Popeye (R. Altman, USA, 1980) 01.10, DT

Cosa mai possa aver indotto Altman a girare questa balorda trasposizione cinematografica del geniale personaggio di E.C. Segar è un mistero, ma del resto la sua filmografia è una serie infinita di rotture di balle e boiatine sopravvalutate, e dunque questo non aggiunge né toglie niente all’insieme. Lasciate perdere.

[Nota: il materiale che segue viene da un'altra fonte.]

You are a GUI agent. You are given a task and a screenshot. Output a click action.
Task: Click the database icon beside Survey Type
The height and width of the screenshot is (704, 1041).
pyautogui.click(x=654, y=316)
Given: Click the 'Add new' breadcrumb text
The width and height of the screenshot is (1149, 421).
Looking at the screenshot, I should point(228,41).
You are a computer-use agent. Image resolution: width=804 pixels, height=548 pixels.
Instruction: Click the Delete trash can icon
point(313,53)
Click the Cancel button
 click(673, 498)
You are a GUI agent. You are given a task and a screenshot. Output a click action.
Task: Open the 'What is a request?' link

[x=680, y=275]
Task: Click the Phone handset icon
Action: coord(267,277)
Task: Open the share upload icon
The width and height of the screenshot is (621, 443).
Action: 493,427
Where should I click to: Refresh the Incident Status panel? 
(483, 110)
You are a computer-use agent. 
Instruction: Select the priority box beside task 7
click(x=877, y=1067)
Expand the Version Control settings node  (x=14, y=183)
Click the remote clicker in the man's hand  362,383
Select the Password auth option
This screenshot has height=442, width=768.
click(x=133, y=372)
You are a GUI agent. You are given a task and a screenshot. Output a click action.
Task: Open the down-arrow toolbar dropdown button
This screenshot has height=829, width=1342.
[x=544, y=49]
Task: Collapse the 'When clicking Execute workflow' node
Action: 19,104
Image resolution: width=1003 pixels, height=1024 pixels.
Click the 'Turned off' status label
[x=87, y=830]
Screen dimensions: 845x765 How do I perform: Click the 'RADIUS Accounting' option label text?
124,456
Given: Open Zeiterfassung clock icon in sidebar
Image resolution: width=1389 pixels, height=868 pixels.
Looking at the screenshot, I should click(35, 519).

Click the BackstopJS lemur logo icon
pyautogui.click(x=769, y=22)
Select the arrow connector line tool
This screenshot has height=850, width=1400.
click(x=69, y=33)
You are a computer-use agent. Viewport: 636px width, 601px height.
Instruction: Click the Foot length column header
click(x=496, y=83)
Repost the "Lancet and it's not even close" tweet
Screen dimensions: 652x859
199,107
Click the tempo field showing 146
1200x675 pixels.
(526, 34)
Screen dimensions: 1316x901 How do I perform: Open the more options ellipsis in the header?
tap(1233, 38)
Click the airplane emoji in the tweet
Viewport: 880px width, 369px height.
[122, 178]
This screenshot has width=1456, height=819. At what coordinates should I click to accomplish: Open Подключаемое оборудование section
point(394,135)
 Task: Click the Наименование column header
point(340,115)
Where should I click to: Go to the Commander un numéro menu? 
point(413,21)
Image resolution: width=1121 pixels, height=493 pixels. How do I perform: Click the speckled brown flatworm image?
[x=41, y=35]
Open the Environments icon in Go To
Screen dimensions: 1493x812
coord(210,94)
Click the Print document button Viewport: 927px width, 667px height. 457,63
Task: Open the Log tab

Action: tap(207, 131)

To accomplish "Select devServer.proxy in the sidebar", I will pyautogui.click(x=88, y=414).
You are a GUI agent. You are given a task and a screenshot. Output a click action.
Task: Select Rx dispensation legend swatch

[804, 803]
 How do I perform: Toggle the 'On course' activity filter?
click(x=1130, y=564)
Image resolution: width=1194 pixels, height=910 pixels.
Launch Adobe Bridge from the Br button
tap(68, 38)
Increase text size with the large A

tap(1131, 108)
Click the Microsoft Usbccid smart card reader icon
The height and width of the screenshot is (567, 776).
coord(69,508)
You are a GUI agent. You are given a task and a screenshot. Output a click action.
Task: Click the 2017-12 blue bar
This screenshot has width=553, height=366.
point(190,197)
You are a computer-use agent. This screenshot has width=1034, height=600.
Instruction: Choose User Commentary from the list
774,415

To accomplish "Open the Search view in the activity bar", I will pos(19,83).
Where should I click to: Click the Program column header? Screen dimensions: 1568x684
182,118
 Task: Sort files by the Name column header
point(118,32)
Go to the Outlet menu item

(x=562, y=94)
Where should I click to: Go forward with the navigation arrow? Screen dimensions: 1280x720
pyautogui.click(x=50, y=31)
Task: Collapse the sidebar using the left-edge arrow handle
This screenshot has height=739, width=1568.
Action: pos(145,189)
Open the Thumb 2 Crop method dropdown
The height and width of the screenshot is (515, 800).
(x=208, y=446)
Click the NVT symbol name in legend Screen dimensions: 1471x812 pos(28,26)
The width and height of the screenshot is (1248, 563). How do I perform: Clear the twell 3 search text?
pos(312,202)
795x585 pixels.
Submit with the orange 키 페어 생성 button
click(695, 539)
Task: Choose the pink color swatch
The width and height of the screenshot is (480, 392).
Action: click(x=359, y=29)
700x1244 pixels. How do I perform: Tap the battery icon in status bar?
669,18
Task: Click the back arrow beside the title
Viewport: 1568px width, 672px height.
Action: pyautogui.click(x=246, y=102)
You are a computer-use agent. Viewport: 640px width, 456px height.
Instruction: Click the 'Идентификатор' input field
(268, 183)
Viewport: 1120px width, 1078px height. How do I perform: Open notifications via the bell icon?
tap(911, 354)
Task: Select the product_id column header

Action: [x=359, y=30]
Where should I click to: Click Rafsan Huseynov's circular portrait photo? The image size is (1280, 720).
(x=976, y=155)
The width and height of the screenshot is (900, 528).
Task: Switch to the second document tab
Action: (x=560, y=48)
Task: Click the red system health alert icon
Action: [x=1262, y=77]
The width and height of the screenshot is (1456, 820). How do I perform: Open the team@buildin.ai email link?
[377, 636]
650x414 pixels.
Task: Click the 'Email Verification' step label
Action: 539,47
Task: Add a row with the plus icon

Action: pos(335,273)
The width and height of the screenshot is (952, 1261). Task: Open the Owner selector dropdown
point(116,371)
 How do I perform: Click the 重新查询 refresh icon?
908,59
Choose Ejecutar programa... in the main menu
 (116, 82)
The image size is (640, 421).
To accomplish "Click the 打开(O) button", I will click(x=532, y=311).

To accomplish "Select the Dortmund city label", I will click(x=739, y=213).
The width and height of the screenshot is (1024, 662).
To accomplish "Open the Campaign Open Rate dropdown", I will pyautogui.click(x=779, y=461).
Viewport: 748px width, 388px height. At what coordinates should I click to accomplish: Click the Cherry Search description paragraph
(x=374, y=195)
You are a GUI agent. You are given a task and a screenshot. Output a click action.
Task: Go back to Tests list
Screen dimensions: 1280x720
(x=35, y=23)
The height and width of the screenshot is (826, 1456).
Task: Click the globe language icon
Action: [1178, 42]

One hour photo (M. Romanek, USA, 2002) 19.20, Sky

Sy Parrish vive in una bolla di ghiaccio, azzurro e bianco come la sua divisa, gelido come i corridoi del supermarket in cui lavora, spigoloso come gli scaffali su cui stano allineate merci senza colore e senza spessore, desolato e disanimato come la sua casa. Da questo gelo, da questo iceberg che nasconde un nocciolo malvagio e doloroso, egli cerca di uscire con le sue illusioni, innamorandosi di famiglie che non sono le sue, tentando di vivere vite che non gli appartengono. Non ci riuscirà, naturalmente, e rischierà di ferire a morte gli attori inconsapevoli della sua tragica commedia, ma almeno, alla fine, avrà il coraggio – o sarà costretto – a scoprire quel nocciolo, e chissà che da quell’amarissima rivelazione egli non possa guarire e risorgere. Gioiello di introspezione, piccolo poema sulla solitudine, One hour photo è anche un capolavoro nello studio e nell’uso degli spazi e soprattutto del colore. E chi ha detto che questa volta Robin Williams fa il ‘cattivo’, forse non ha capito né lui né il film. Williams fa ciò che ha sempre fatto: il grande attore ‘sentimentale’, solo che questa volta i sentimenti che esprime sono quelli cupi del dolore. I grandi attori sono davvero come il buon vino: invecchiando migliorano sempre.